> [Given records]:
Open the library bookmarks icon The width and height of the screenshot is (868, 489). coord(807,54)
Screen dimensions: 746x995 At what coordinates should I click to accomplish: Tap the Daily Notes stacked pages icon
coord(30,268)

==

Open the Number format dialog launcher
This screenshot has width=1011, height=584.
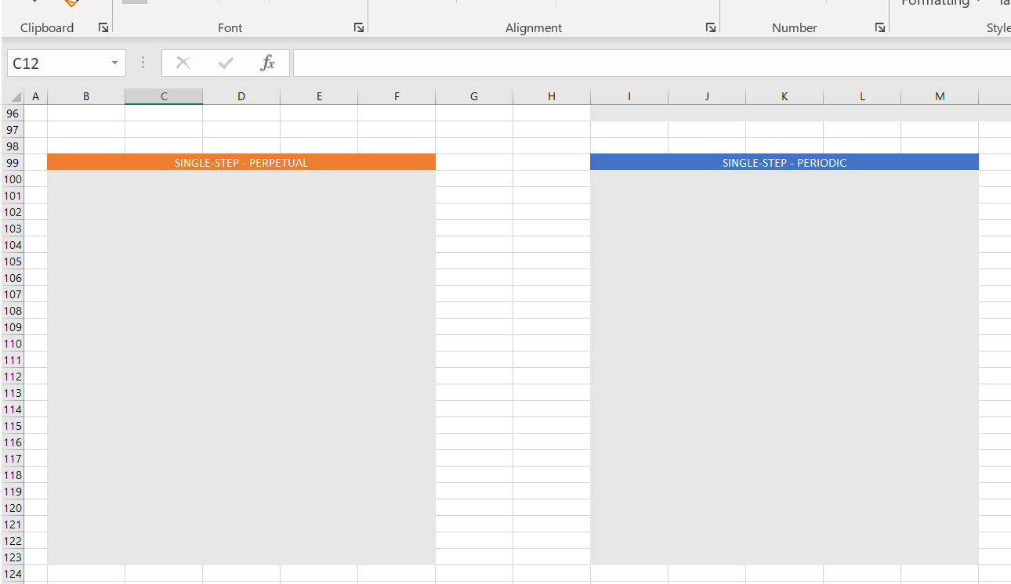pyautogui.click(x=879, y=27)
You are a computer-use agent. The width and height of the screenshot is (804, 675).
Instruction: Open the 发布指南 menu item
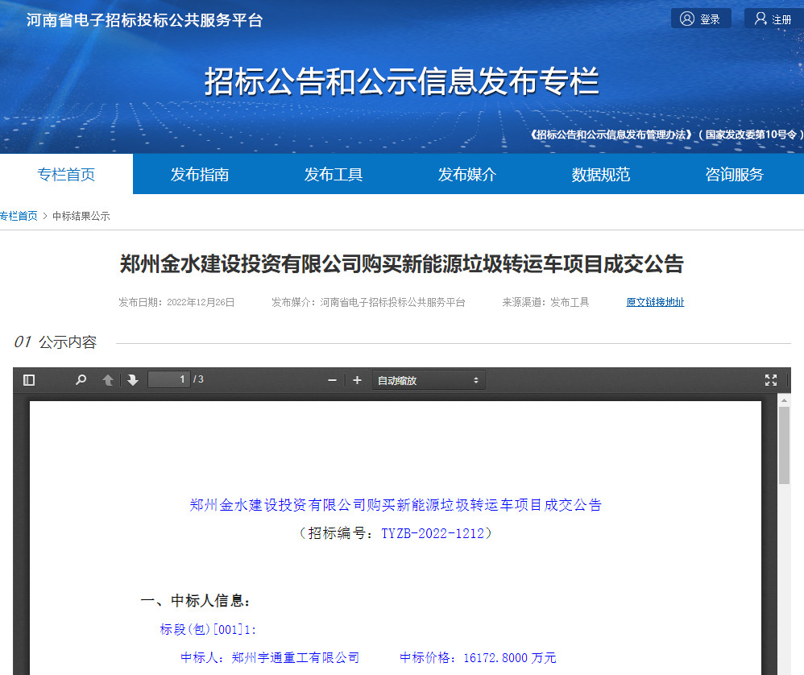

---

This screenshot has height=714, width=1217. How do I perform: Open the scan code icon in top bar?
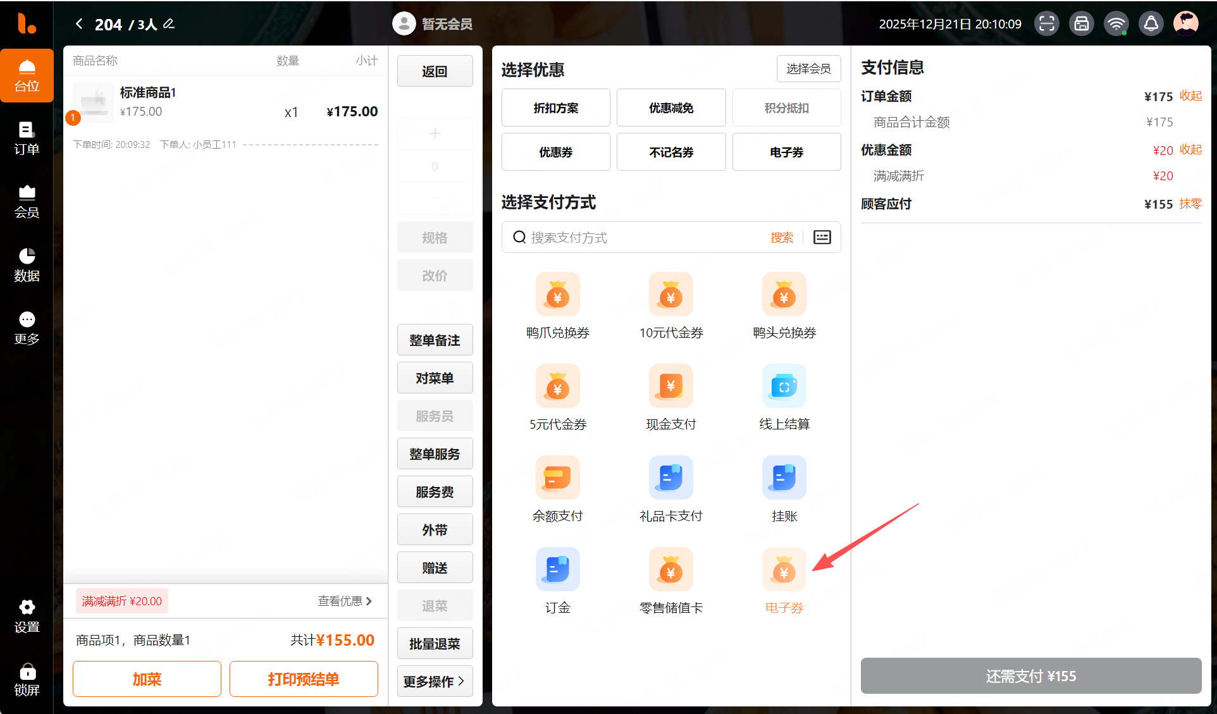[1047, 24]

> [Requirement]: Please render the lines from the one containing "Open the library" through the one containing "coord(30,268)" as a Markdown table with the columns Row and Line, numbering each line in order and leaving out blank lines.

> [Answer to this task]:
| Row | Line |
|---|---|
| 1 | Open the library bookmarks icon The width and height of the screenshot is (868, 489). coord(807,54) |
| 2 | Screen dimensions: 746x995 At what coordinates should I click to accomplish: Tap the Daily Notes stacked pages icon |
| 3 | coord(30,268) |